Python dictionary, set and counter to check if frequencies can become same

Python dictionary, set and counter to check if frequencies can become same

To check if frequencies of all characters of a string can become the same by just one removal, we can use Python's Counter from the collections module to calculate the frequencies of each character, and then we analyze the frequency counts.

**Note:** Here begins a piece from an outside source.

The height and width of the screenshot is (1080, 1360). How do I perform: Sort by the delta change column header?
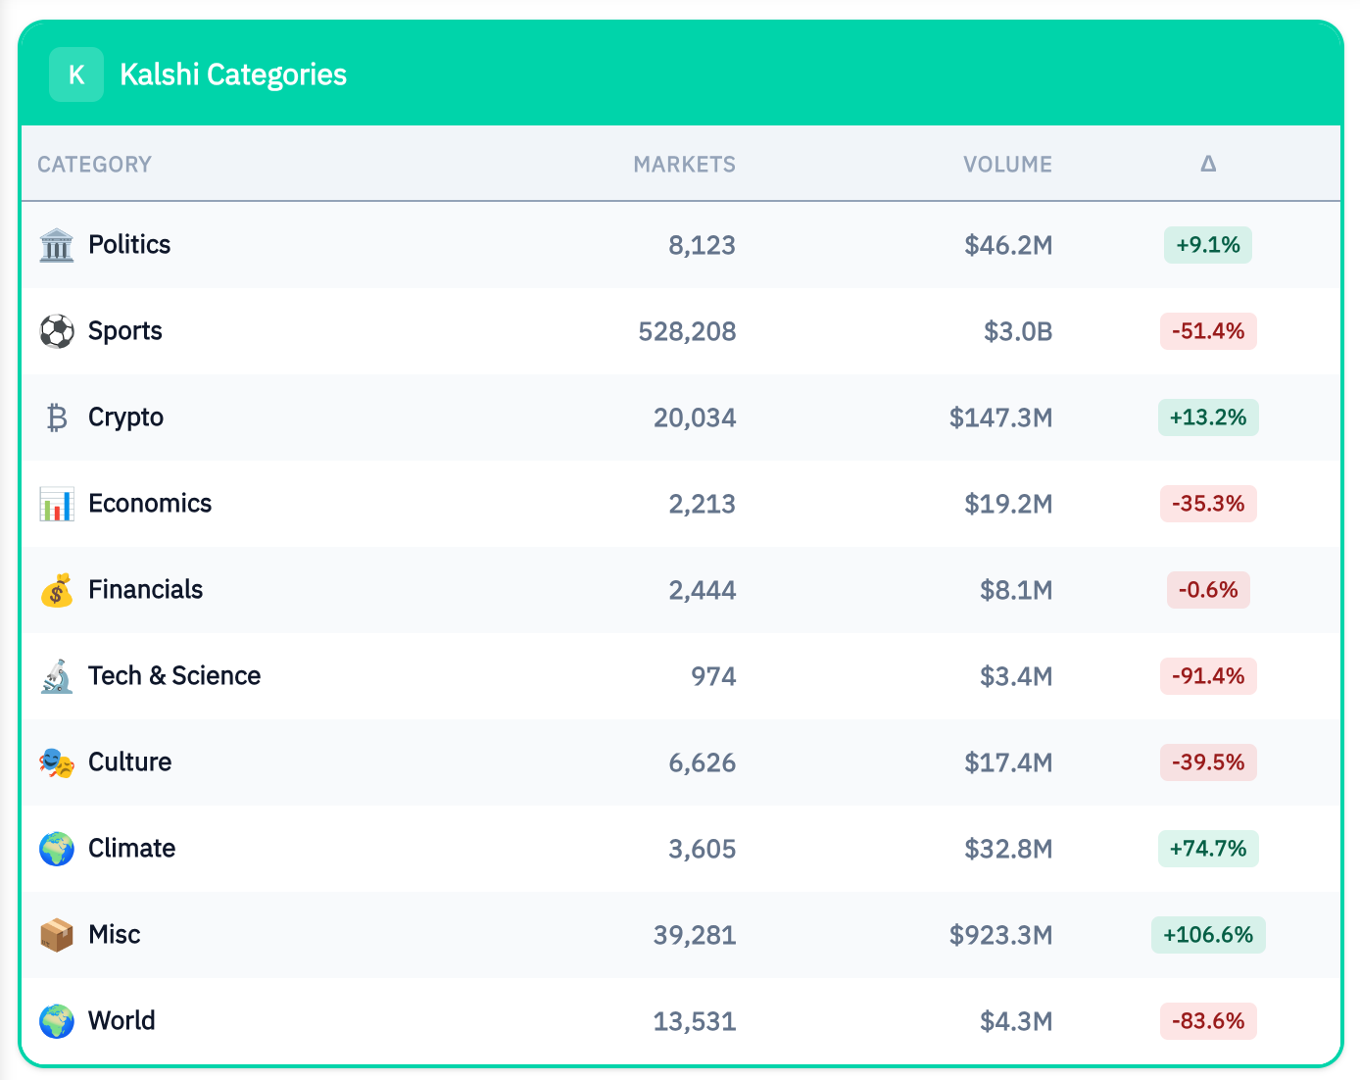click(1208, 165)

Here's a step-by-step approach:

  1. Count the frequency of each character in the string using Counter.
  2. Get the set of all frequency counts.
  3. If there's only one type of frequency count, return True (all frequencies are already the same).
  4. If there are two types of frequency counts:
    • One of them must be 1 (indicating a single character can be removed), and
    • The other frequency count must be only one higher than the other counts (indicating that removing one occurrence of one character will equalize the frequencies).
  5. Otherwise, return False.

Here is the Python function that does this:

from collections import Counter

def can_frequencies_become_same(s):
    freq = Counter(s)
    freq_counts = Counter(freq.values())

    if len(freq_counts) == 1:
        # All characters already have the same frequency
        return True
    elif len(freq_counts) == 2:
        # Check for the case where one removal can make frequencies the same
        keys = list(freq_counts.keys())
        if 1 in freq_counts.values() and (abs(keys[0] - keys[1]) == 1 or min(keys) == 1):
            return True
    return False

# Examples
print(can_frequencies_become_same('xxxyyzz'))  # Should return True
print(can_frequencies_become_same('xxxxyyzz'))  # Should return False

Explanation of the key part:

  • If there's only one frequency count, all characters already have the same frequency, so the function returns True.
  • If there are exactly two frequency counts, one of the frequencies must be for a single character (i.e., it appears only once in the string), and the other frequency must be only one occurrence higher than the rest. This means you can remove one instance of a character with the higher frequency to make all frequencies the same.

The Counter objects make it easy to implement this logic succinctly and efficiently.